**Job 1**
Copy the whole passage on shoreline erosion categories below.

====

Based on the NCES 2015, Category 1 or critical erosion is a fast retreating coastline at the rate of more than 4 m/year with generally dense human settlement, some commercial/industrial activities being served by significant public infrastructure and facilities. Significantly eroded or Category 2 is the retreating shoreline at the rate of more than 1 m/year but less than 4 m/year. The area is generally sparsely populated or some agricultural activities are being served by relatively minor public infrastructure and facilities. Whereas, Category 3 is considered acceptable erosion; a slowly retreating coastline of less than 1 m/year with generally no human settlement and minimal agricultural activities not served by public infrastructure and facilities.
Information on eroded sites along the shoreline of Malaysia under the different categorizations is presented in Table 2. Statistically, out of the total eroded length, critical erosion was 4%, followed by significant erosion at 28% and the remaining 68% was acceptable erosion. The aggregate length of erosion under Category 1 and Category 2 was approximately one-third of the total eroded shoreline at 431.3 km. Typical mitigation measures for Category 1 and Category 2 erosions consist of hard structure construction such as revetment, breakwater, seawalls, and similar defense structures that are carried out quickly to avoid disastrous consequences. The proposed mitigation measures of the identified site should be technically feasible, economically viable, environmentally friendly, and socially acceptable.

====

**Job 2**
Please repeat the lines of the listing from the line with "You are a computer-use agent. The" up to and including the line with "Action: pyautogui.click(x=650, y=122)", and nothing else.

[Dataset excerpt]

====

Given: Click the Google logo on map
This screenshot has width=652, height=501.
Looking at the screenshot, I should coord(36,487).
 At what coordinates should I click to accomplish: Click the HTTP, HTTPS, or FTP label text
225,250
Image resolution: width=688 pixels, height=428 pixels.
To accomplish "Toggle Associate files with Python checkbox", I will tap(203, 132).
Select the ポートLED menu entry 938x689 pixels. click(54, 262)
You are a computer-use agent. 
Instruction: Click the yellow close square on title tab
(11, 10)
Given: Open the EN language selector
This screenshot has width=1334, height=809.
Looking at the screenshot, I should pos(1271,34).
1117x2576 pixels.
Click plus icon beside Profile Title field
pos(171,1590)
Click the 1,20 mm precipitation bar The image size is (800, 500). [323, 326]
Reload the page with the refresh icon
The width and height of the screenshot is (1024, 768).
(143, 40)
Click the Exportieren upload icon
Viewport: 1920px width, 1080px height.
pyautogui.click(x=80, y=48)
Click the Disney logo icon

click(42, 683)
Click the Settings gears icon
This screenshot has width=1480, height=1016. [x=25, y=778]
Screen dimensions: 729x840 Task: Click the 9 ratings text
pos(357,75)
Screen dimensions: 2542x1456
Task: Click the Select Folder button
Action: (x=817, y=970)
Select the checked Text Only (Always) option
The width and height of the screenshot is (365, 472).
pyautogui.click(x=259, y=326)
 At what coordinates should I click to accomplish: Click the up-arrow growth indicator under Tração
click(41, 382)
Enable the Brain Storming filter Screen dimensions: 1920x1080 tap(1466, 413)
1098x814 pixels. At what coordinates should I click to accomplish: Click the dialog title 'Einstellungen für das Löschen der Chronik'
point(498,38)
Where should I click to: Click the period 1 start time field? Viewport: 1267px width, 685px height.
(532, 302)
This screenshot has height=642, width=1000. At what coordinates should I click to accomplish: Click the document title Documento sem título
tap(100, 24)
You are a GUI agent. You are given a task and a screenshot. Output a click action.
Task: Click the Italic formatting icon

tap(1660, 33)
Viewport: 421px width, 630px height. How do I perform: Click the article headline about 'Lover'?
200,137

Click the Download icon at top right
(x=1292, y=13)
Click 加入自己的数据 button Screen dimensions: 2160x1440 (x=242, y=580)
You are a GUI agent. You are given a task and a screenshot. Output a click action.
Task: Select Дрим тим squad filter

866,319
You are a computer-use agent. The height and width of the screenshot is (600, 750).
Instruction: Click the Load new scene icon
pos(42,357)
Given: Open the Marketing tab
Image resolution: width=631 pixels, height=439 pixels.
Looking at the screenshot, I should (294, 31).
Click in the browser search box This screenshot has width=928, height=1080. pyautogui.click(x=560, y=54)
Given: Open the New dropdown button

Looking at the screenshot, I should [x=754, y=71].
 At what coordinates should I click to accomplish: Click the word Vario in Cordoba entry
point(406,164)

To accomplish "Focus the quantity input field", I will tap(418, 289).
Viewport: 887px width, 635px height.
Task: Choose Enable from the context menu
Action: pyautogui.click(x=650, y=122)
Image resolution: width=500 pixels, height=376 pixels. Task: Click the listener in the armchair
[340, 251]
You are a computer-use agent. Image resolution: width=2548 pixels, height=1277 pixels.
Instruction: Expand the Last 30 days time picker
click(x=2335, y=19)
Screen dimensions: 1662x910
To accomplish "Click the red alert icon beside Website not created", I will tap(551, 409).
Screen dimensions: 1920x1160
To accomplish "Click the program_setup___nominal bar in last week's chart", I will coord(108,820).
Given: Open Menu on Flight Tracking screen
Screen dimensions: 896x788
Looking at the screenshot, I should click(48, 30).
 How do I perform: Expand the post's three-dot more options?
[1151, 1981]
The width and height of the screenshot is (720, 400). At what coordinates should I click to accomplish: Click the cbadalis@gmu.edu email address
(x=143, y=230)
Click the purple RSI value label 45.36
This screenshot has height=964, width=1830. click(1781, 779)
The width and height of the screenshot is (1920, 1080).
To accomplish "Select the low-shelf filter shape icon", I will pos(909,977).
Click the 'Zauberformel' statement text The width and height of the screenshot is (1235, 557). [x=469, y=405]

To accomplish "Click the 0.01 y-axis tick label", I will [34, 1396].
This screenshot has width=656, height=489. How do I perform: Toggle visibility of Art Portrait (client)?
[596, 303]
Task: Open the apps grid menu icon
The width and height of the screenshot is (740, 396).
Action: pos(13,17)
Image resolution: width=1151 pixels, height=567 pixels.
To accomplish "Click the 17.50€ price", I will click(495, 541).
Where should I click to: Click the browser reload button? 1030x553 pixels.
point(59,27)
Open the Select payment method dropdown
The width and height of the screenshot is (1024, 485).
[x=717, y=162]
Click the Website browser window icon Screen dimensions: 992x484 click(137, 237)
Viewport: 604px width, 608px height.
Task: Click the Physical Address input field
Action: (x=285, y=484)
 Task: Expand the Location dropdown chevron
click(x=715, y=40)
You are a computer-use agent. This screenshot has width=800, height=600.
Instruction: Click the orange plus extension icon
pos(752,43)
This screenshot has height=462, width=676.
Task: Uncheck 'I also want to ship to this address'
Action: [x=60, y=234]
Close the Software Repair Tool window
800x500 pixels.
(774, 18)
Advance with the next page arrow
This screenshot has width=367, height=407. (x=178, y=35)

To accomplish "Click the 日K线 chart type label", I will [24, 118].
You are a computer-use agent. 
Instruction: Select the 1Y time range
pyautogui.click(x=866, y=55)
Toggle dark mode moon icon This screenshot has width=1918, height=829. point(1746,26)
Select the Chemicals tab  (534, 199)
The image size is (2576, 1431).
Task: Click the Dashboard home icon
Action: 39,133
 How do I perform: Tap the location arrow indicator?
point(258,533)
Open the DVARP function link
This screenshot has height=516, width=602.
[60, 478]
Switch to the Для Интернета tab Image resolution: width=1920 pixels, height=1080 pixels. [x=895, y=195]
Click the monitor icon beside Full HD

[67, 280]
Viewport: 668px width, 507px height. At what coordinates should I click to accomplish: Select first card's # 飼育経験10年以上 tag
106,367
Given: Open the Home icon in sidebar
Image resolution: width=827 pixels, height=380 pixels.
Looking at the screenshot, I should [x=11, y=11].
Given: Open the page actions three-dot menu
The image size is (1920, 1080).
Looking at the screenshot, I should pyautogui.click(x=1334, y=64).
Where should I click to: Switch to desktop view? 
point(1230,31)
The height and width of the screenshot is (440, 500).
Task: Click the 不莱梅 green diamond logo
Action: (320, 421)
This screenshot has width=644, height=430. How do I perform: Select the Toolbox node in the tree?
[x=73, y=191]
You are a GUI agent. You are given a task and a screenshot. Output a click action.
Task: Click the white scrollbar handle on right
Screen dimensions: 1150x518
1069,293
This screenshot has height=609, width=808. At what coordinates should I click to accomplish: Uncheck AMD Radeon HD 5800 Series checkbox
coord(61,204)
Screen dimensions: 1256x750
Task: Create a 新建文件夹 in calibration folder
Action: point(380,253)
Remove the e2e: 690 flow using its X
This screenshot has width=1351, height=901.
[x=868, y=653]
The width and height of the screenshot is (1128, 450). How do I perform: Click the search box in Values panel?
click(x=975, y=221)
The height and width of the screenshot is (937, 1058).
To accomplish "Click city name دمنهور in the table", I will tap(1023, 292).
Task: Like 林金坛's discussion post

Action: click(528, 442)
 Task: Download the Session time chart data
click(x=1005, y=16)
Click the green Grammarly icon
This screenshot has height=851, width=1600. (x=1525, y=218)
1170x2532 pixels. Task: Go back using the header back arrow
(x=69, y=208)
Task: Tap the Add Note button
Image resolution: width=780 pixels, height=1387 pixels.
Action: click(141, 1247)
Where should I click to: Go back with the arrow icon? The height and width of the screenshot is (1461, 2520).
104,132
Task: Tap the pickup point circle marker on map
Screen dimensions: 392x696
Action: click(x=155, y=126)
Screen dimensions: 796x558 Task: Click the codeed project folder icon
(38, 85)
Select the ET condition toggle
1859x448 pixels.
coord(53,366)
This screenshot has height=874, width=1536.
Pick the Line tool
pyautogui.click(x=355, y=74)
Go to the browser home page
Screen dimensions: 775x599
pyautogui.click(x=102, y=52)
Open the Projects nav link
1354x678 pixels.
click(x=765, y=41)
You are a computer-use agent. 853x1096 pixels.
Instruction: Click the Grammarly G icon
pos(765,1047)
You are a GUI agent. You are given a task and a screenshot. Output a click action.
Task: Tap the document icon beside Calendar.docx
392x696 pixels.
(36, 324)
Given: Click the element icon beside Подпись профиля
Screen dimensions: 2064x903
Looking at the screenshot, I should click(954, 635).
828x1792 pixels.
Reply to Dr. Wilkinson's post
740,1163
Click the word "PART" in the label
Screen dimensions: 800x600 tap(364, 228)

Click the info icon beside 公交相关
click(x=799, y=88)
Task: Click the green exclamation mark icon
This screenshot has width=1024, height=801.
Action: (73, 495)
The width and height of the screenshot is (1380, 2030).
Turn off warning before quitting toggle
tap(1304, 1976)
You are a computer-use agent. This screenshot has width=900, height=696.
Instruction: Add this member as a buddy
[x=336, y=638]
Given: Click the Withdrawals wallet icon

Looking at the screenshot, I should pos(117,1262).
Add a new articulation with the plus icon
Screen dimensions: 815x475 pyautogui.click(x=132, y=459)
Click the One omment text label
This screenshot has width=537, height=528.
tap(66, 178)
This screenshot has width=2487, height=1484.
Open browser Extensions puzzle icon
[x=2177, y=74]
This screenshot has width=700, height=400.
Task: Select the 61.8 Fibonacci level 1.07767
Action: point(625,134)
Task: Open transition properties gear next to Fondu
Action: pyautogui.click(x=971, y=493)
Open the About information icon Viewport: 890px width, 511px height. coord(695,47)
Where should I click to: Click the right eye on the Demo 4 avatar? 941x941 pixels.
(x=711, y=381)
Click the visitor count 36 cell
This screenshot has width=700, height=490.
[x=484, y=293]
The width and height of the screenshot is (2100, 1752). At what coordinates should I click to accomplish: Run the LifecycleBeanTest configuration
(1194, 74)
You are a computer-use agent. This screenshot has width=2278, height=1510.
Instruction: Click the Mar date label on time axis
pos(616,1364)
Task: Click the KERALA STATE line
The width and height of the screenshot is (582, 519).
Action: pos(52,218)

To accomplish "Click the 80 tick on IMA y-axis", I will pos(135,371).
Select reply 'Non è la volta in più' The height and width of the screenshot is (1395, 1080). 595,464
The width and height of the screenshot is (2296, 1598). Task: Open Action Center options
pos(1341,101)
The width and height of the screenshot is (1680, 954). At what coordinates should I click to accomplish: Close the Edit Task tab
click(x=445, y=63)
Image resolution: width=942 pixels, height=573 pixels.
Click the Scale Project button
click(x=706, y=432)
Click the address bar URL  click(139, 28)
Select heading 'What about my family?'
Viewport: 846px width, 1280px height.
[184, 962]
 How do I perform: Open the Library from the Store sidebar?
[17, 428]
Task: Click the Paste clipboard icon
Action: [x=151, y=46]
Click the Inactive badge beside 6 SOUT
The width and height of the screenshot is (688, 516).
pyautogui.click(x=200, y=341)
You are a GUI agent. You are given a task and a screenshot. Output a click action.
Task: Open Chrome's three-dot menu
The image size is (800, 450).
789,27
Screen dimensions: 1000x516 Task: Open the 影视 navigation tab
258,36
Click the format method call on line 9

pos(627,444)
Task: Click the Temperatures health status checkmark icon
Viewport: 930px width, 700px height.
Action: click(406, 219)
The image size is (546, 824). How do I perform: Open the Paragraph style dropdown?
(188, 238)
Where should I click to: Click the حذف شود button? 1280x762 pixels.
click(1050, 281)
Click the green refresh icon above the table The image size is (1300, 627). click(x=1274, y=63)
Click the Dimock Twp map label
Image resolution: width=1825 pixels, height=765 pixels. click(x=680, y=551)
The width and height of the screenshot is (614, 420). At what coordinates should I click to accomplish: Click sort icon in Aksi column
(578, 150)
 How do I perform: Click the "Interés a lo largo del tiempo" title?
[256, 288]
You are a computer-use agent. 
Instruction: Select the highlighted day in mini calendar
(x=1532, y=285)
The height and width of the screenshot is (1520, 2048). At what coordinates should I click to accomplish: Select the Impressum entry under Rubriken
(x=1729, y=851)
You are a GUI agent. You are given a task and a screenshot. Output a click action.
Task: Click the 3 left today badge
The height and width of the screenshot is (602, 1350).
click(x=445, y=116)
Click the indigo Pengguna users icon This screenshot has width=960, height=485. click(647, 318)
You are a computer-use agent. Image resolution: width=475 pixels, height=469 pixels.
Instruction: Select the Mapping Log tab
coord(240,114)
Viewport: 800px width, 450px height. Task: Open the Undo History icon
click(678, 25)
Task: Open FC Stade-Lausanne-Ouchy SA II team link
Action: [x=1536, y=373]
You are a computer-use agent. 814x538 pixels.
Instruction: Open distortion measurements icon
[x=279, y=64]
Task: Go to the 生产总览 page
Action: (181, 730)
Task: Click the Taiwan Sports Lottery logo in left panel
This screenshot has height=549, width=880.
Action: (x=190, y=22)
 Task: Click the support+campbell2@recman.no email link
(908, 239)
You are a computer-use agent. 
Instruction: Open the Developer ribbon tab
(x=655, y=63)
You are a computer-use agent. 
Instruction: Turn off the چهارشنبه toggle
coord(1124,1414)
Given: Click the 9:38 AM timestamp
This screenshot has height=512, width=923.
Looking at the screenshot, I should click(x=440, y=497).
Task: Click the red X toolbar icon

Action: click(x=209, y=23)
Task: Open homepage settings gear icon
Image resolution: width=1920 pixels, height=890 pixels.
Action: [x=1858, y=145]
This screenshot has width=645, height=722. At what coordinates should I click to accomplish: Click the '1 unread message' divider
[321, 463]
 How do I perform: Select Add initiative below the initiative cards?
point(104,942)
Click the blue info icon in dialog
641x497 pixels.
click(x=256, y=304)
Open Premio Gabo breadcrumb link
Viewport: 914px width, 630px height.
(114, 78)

====

**Full answer 1**
Based on the NCES 2015, Category 1 or critical erosion is a fast retreating coastline at the rate of more than 4 m/year with generally dense human settlement, some commercial/industrial activities being served by significant public infrastructure and facilities. Significantly eroded or Category 2 is the retreating shoreline at the rate of more than 1 m/year but less than 4 m/year. The area is generally sparsely populated or some agricultural activities are being served by relatively minor public infrastructure and facilities. Whereas, Category 3 is considered acceptable erosion; a slowly retreating coastline of less than 1 m/year with generally no human settlement and minimal agricultural activities not served by public infrastructure and facilities.
Information on eroded sites along the shoreline of Malaysia under the different categorizations is presented in Table 2. Statistically, out of the total eroded length, critical erosion was 4%, followed by significant erosion at 28% and the remaining 68% was acceptable erosion. The aggregate length of erosion under Category 1 and Category 2 was approximately one-third of the total eroded shoreline at 431.3 km. Typical mitigation measures for Category 1 and Category 2 erosions consist of hard structure construction such as revetment, breakwater, seawalls, and similar defense structures that are carried out quickly to avoid disastrous consequences. The proposed mitigation measures of the identified site should be technically feasible, economically viable, environmentally friendly, and socially acceptable.

**Full answer 2**
You are a computer-use agent. The height and width of the screenshot is (600, 750).
Instruction: Click the Load new scene icon
pos(42,357)
Given: Open the Marketing tab
Image resolution: width=631 pixels, height=439 pixels.
Looking at the screenshot, I should (294, 31).
Click in the browser search box This screenshot has width=928, height=1080. pyautogui.click(x=560, y=54)
Given: Open the New dropdown button

Looking at the screenshot, I should [x=754, y=71].
 At what coordinates should I click to accomplish: Click the word Vario in Cordoba entry
point(406,164)

To accomplish "Focus the quantity input field", I will tap(418, 289).
Viewport: 887px width, 635px height.
Task: Choose Enable from the context menu
Action: pyautogui.click(x=650, y=122)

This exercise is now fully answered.